**INSTRUCTIONS TO FOLLOW**
Recast the material from its first line up to and including the line that contains "This screenshot has width=1256, height=952." as a numbered list, omitting blank lines and leaving out the pictures.

**DATASET RECORDS**

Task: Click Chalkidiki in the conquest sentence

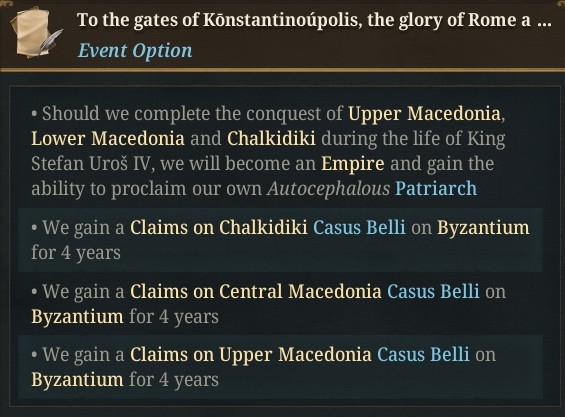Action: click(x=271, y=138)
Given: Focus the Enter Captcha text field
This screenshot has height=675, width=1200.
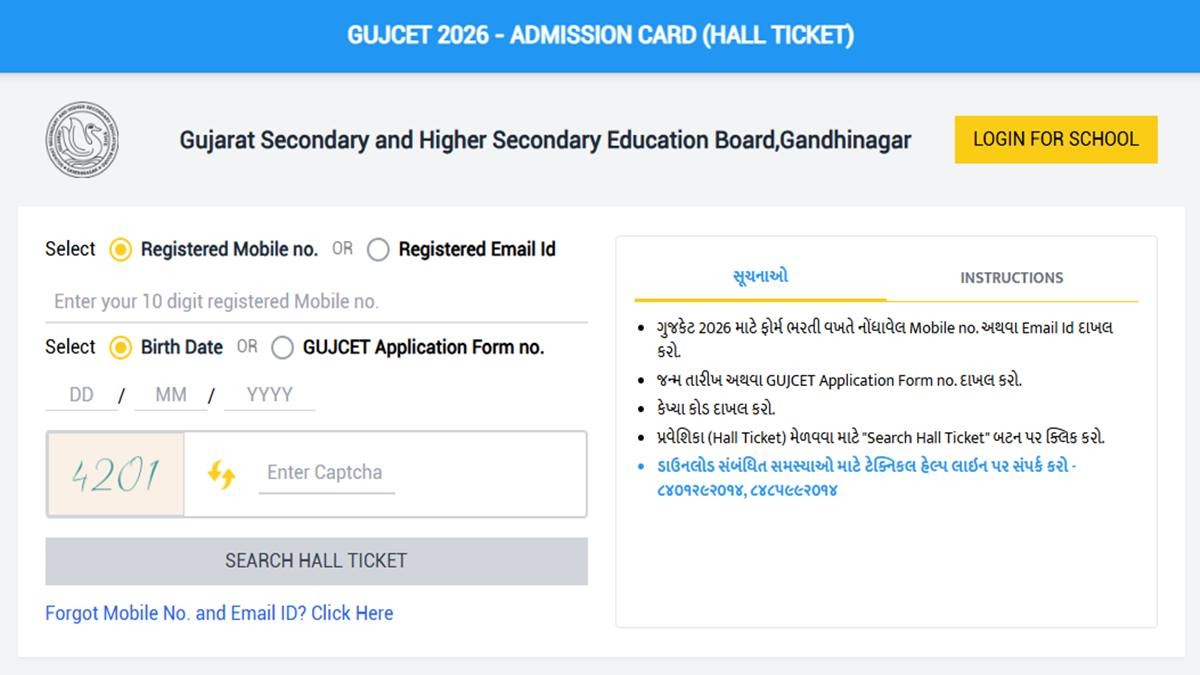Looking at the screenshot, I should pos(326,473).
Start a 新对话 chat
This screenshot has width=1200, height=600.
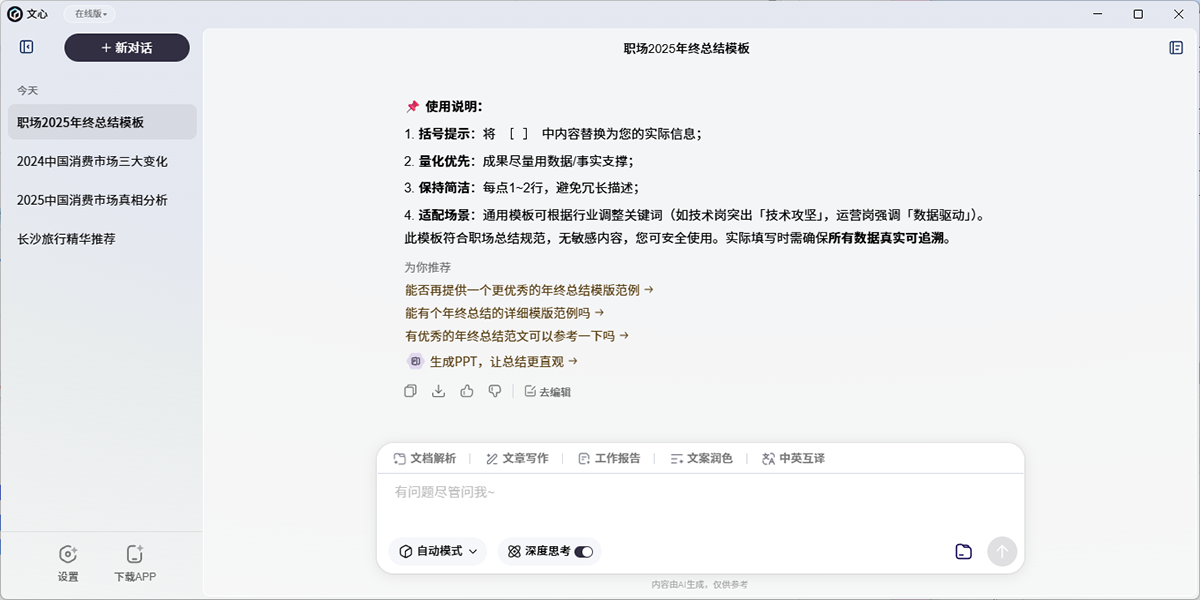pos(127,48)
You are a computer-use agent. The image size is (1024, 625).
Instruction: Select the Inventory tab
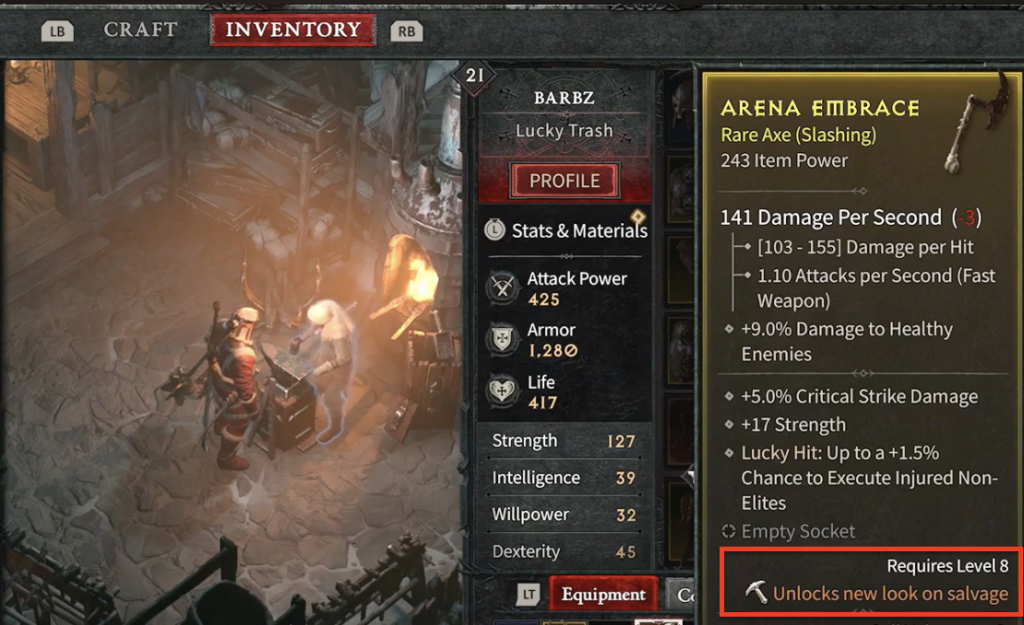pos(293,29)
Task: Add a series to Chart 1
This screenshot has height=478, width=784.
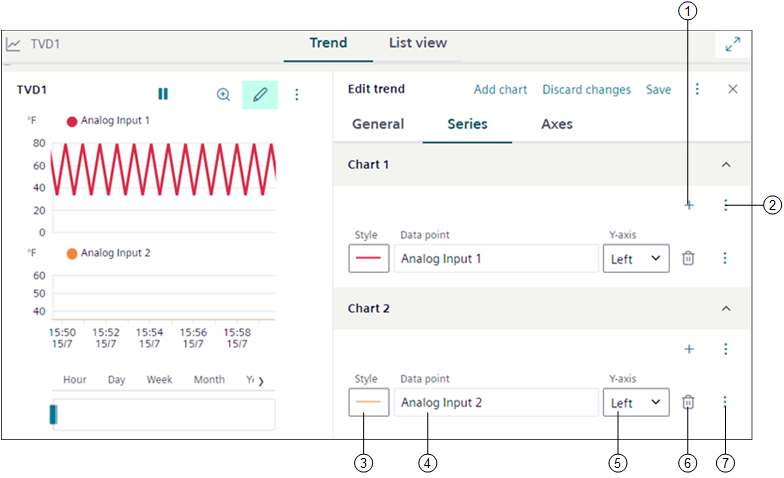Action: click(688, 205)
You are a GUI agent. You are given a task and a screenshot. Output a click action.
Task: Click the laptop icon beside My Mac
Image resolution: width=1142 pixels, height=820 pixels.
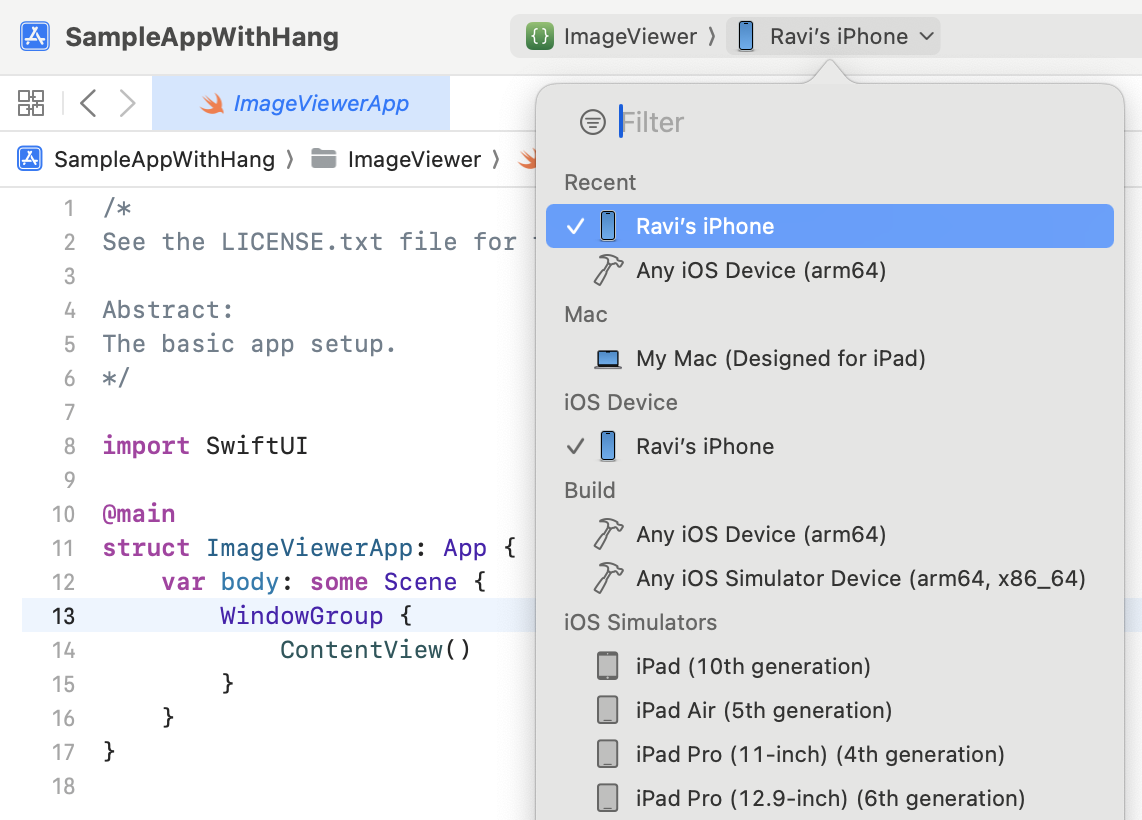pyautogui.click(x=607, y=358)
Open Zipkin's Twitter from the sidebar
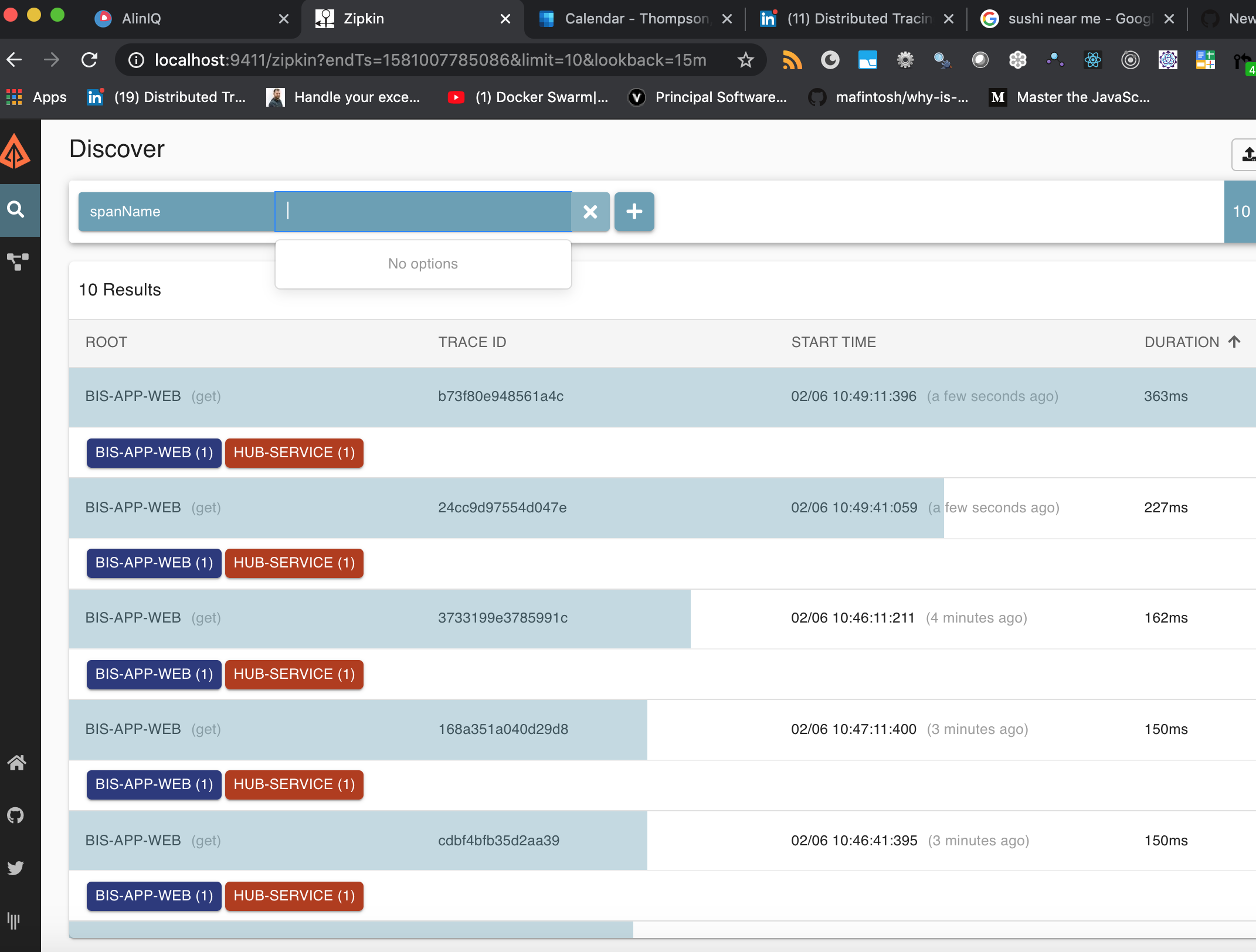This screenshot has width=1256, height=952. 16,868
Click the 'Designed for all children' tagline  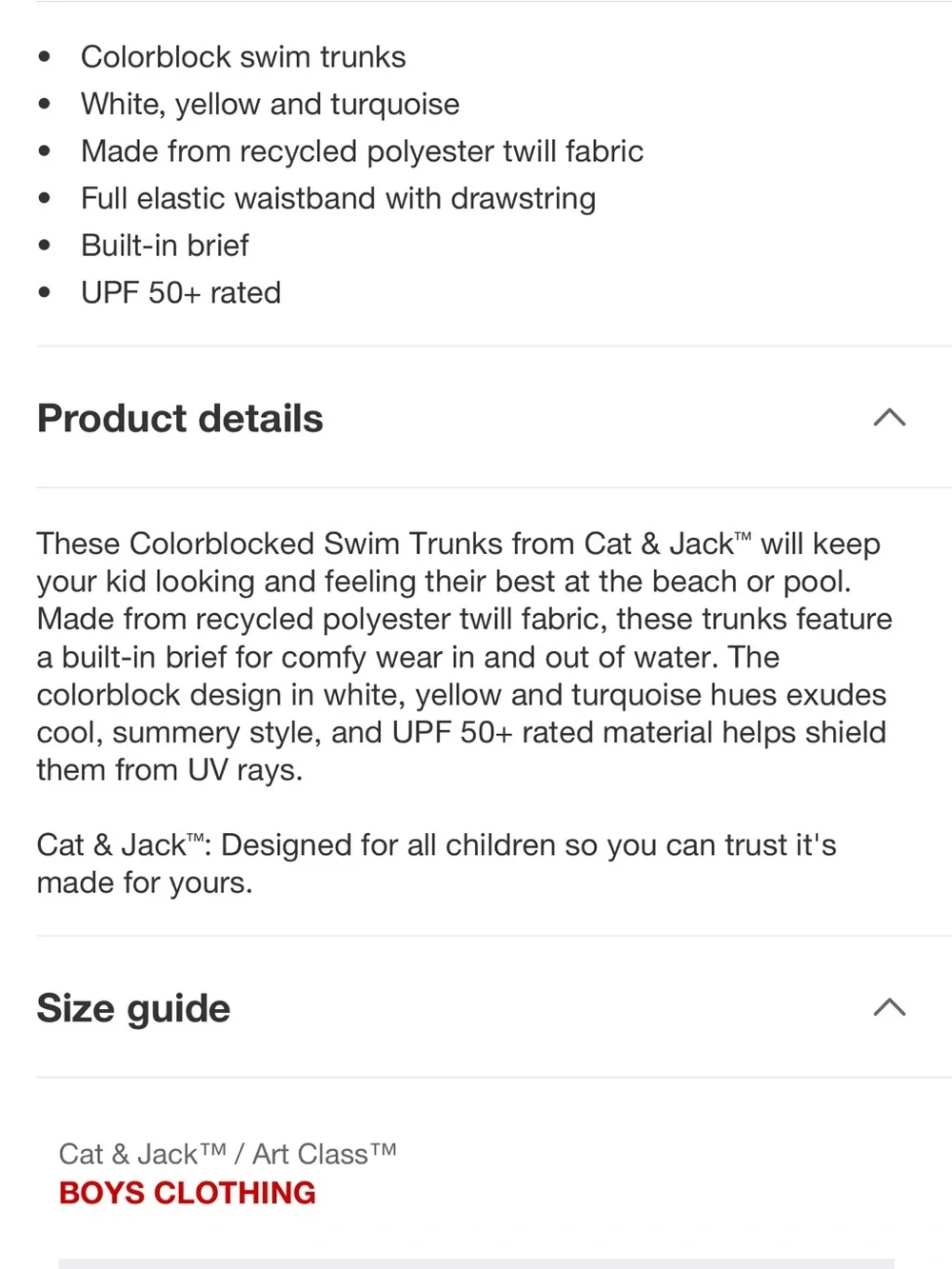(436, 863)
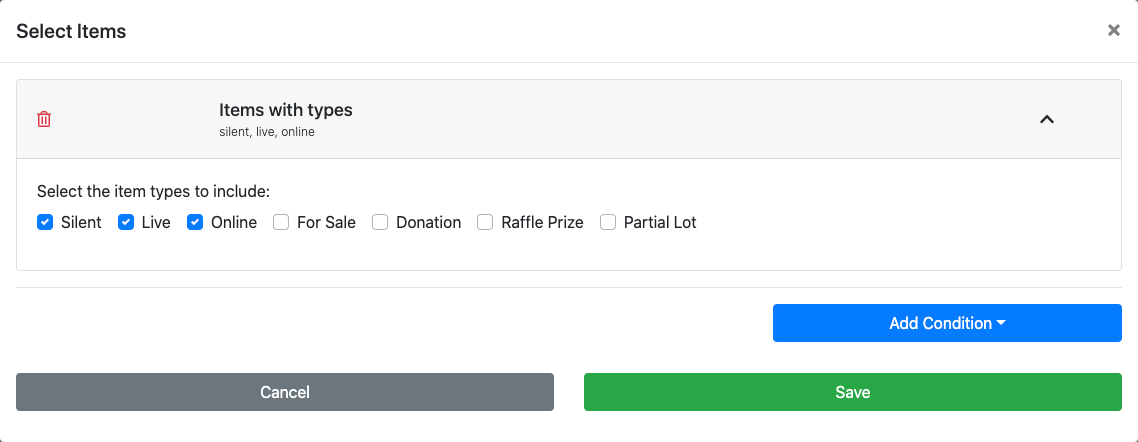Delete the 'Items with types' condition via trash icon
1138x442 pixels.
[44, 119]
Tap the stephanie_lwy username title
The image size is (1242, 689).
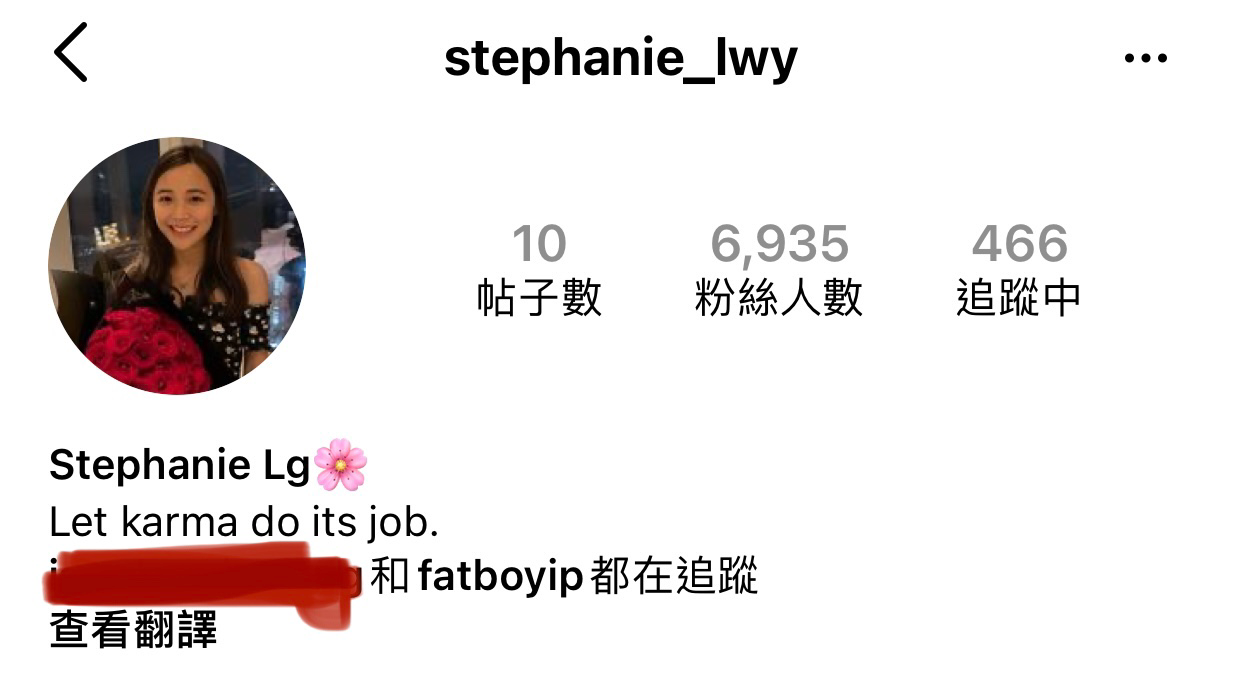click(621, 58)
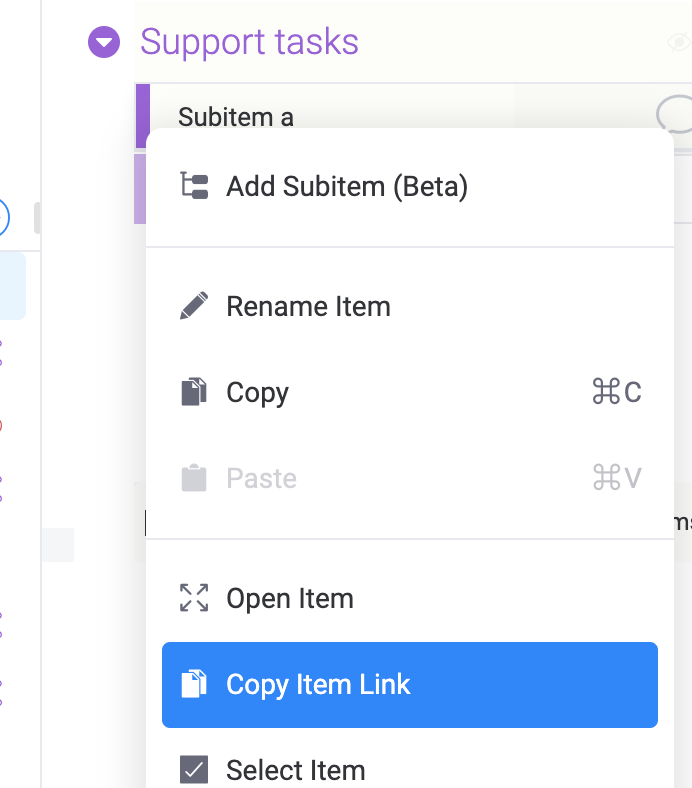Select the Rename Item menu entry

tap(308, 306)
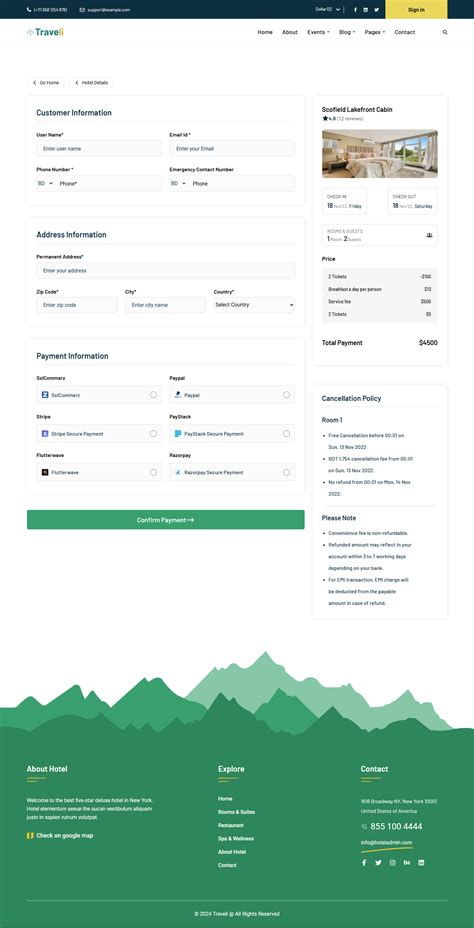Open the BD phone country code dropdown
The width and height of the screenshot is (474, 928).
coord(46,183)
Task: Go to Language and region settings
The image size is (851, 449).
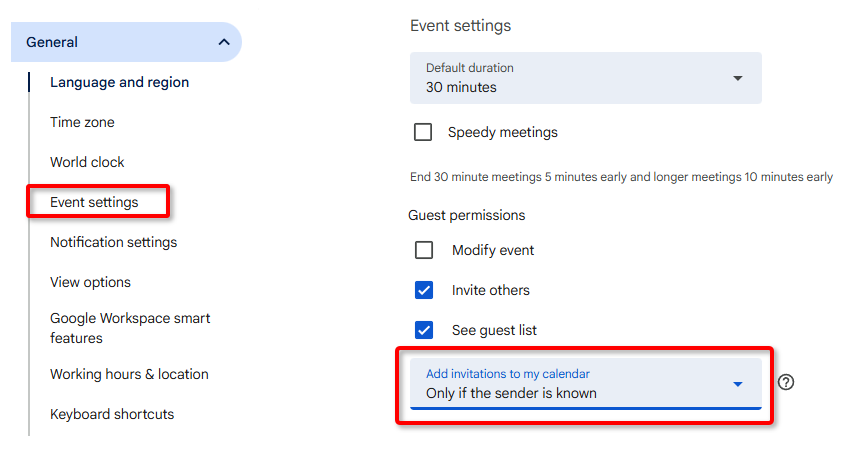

**TASK RESULT**
1. Task: Click Chalkidiki in the conquest sentence
2. Action: click(x=271, y=138)
3. Given: Focus the Enter Captcha text field
4. This screenshot has height=675, width=1200.
5. Looking at the screenshot, I should pos(326,473).
6. Start a 新对话 chat
7. This screenshot has width=1200, height=600.
8. pos(127,48)
9. You are a computer-use agent. The image size is (1024, 625).
10. Instruction: Select the Inventory tab
11. pos(293,29)
12. Task: Add a series to Chart 1
13. This screenshot has height=478, width=784.
14. Action: click(688, 205)
15. You are a GUI agent. You are given a task and a screenshot. Output a click action.
16. Task: Click the laptop icon beside My Mac
17. Image resolution: width=1142 pixels, height=820 pixels.
18. pyautogui.click(x=607, y=358)
19. Open Zipkin's Twitter from the sidebar
20. This screenshot has width=1256, height=952. 16,868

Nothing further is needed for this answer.